_ЦЕЛЬ ЗАДАНИЯ:_
Почему, согласно тексту о службе Клименту, сравнение мощей с «бисрами» было уместным? Объясните одним-двумя предложениями.

_ПРИВЕДЁННЫЙ ТЕКСТ:_
_____

Далее Кирилл восторгается мощами Климента. «Обладает ли художественной убедительностью высказывание о чьем бы то ни было скелете как о чем-то прекрасном? Современный вкус этому противится (вспомним размышления Гамлета на кладбище), но архаический не противился», особенно подогреваемый верой. Homo religiosus, касаясь мощей, «ощущал, как в него переливается сила…» (там же). Затем для сравнения называются «бисры», то есть жемчуга. «Сравнение с жемчугом, добываемым на дне морском, было уместно, поскольку мощи извлечены оттуда же» (с. 327). Впрочем, в одном из следующих комментариев Мурьянов обращает внимание на слово «бездна». «Ближайшая бездна – Понт Евксинский; уже в античности сложилось мнение, что Черное море дна не имеет. Что человеческому глазу бездна недоступна и она ведома только Богу, писал сам Климент…» (с. 328). Но если это противоречие, то «претензии» следует предъявлять вдохновенному гимнографу, а не его скрупулезному исследователю. Гораздо менее убедителен комментарий к словам о светлых костях, сравниваемых с каким-то севереким пребыванием. «Возможно, поэту-южанину все северное видится отсвечивающим снегами, независимо от того, много ли снегу в январском Херсонесе» (там же). Это уж слишком «независимо». В переводе службы Клименту, сделанном Т. Исаченко, предложен вариант «светом, / подобным сиянию» (с. 317). Но северное сияние для южанина – нечто и подавно недоступное, недаром слово «северное» в переводе отсутствует. Может быть, дело просто в том, что чем южнее, тем раньше темнеет? Во всяком случае, это место текста остается темным.

_____

_ИСХОДНЫЕ ДАННЫЕ:_
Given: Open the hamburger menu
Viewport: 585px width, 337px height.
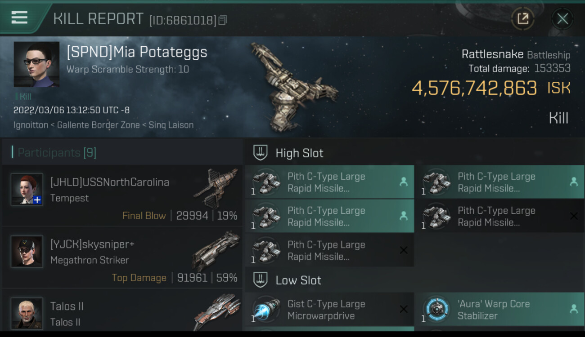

_____

_ОТВЕТ:_
«Бисры» — это жемчуга, а жемчуг добывают на дне морском. Мощи Климента извлечены оттуда же, поэтому сравнение с жемчугом было уместно.